15. Formalize your new walking club. Arrange to convene at a local coffee shop following your first or second walk. Hand out name tags and have a sign-in sheet for everyone to list their names, phone numbers, and e-mail addresses so you can contact them about future walks. Next discuss how often you’ll walk, when and where to meet, what to do in case of bad weather, the speed of the walk, and the distance you’ll cover. If you have a large group, consider breaking into smaller groups based on fitness level, availability, or other factors.
16. Look for ways to motivate the group. You might choose a name for your walking crew, order shirts, have a monthly potluck (healthy of course), enter a walking event with a cause, or set goals to increase the length of your walks or your walking pace. Share the responsibility by asking each member to lead some of the walks and have them plan the route.
17. Use your car to clock errands you could do on foot. Put a sticky note on your dashboard that says “Clock a route” to remind you to check the mileage on all the places you typically go in a day. Is the library a mile away? How about the ATM? Many people don’t realize how many errands could be done on foot with a little planning, says Mark Fenton, world-renowned environmental walking coach.
18. Grab binoculars and go bird watching. You can pick up a beginning birding book at a local bookstore. Look for one that includes birds in your region. It’s a great way to enjoy nature and connect with wildlife right in your own community. Observing the beauty of birds and discussing them with friends, neighbors, or your children can be a fun and stimulating experience. Interacting with nature tends to slow the heart rate, reduce blood pressure, and help people relax.
19. Put a “Could I walk or ride my bike?” sticky note on your front door. Having a prompt (like the famous string around the finger) in plain view will cue you to ask yourself if you really need to hop in your car to take the books back to the library, pick up a prescription, or visit a friend. Post a second note on your dash that says “Could I walk halfway?” so you’ll be encouraged to park a few blocks from whatever errand you’re running.
20. Go on a village scavenger hunt. Whether you have kids, grandkids, nieces, or nephews, this activity never fails: Jot a list that includes items such as five red cars, three houses with yellow daisies, two cats, four stop signs, and so on. After you’ve compiled several “treasures” for the kids to find, head out around the neighborhood until you’ve found all the items on the list. You can make several lists and have friendly competitions. The first one to complete the list wins.

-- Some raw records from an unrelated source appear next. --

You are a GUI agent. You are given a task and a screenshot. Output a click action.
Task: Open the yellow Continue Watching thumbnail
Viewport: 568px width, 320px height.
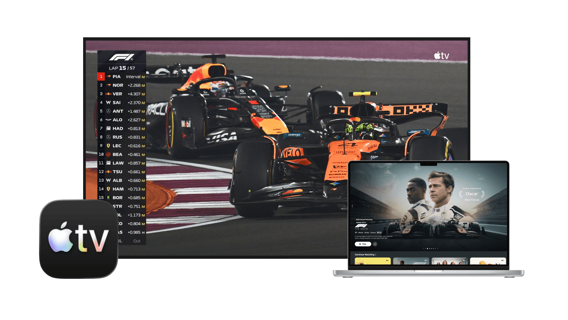(x=372, y=261)
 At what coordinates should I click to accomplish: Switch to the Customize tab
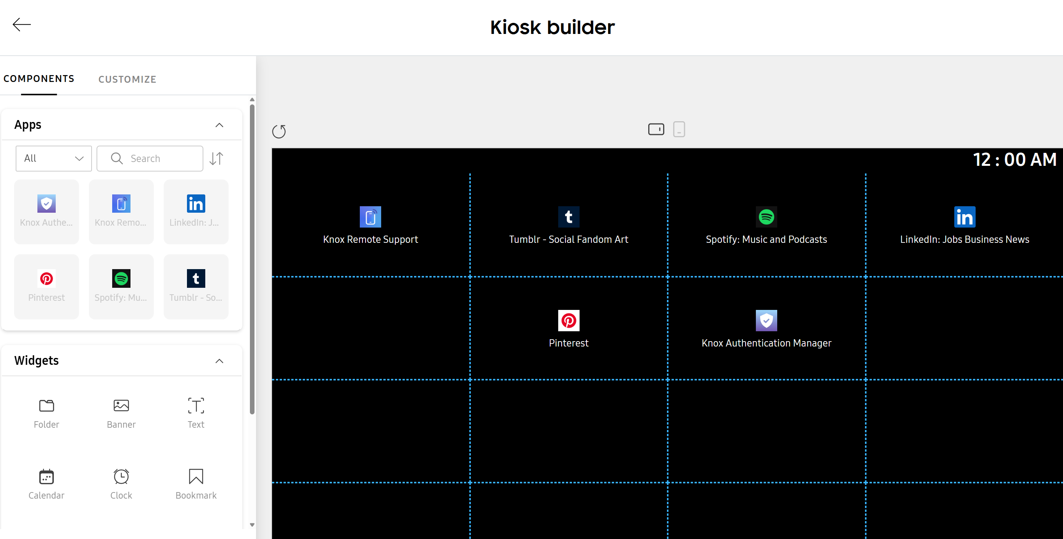pyautogui.click(x=127, y=79)
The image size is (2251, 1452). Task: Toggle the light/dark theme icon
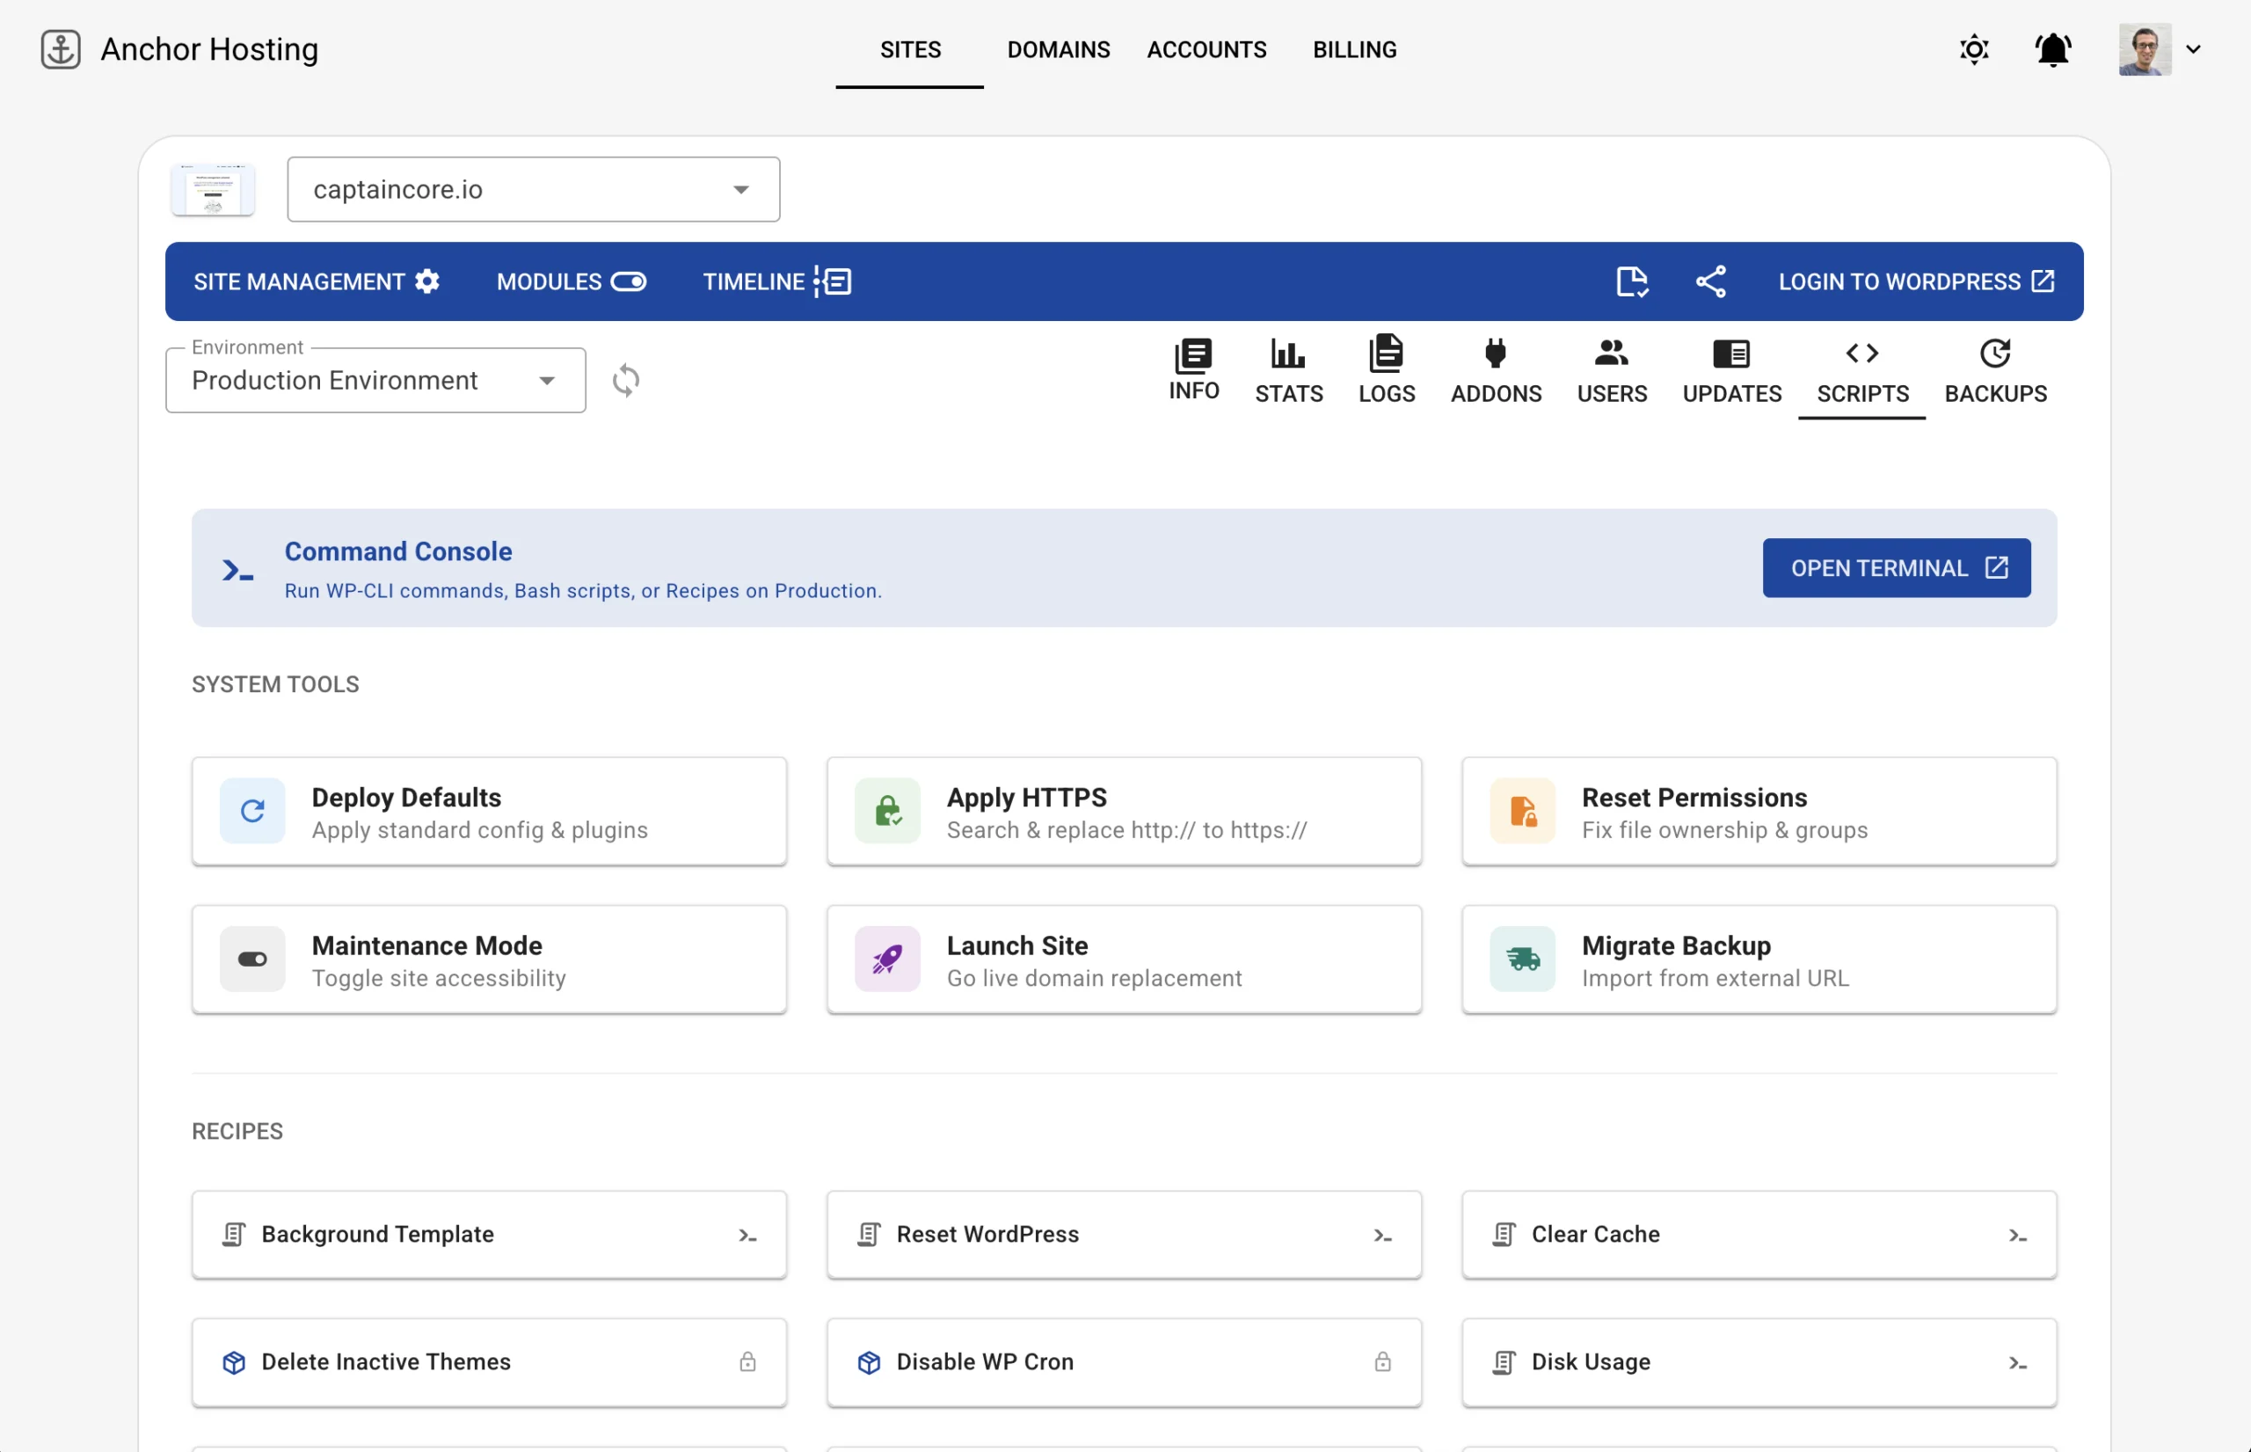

21. Make after-dinner walks a regular habit. Instead of collapsing in front of the TiVo, create a tradition of post-meal strolls with a partner. If you have young kids, you can play games to keep the little ones entertained. Remember the Alphabet Game during long family car trips? You can play it while walking. Look for signs, bumper stickers, and personalized license plates on cars, and watch for words that begin with each letter of the alphabet. Once you’ve found one letter, move on to the next.
22. Make a list of five active things you can do in your community. Hang the list on your fridge, and when you’re out of ideas for an active weekend activity, look to your list. For example, you could bike to a local park for a picnic, hoof it to the library, or plan to meet friends at a halfway location to which you can both walk.
23. Have a monthly trash patrol day. Grab a shopping bag and head out around your block for 20 minutes. Rope in a few neighbors to join you. Every time you have to bend to pick up an article, turn the move into a squat: Extend your buttocks behind you and pretend you’re about to sit in an invisible chair until your upper legs are almost parallel to the ground. You’ll build leg muscles and sculpt your rear view. Building muscle helps the body become more insulin sensitive, and it boosts your metabolism.
24. Lace up walking shoes for active living every day. You may think that any old shoe is fine, but footwear designed for walking will encourage you to move more and will decrease your risk of injury. A good shoe should be flexible in the ball of the foot, but not in the arch. (A shoe that bends in the arch can put strain on tendons in the feet.) The heel should be cushioned (because that’s where your foot strikes) and also rounded to encourage an easy and speedy heel-toe motion. It’s best to visit a local, independently owned running store. Whether you have low or high arches, the salespeople in a competent technical fitness store will watch you walk barefoot and help you choose the features you need.
25. Burn calories at the little ones’ soccer games. Instead of taking your folding chair and a crossword puzzle, wear comfortable shoes and take a jaunt around the field during soccer or baseball games when your child isn’t playing. You can still cheer while in motion. Or take your walk before the game starts, when the kids are warming up. Remember, physical activity enhances the action of insulin (the hormone that lowers your blood sugar), which often results in better blood sugar control.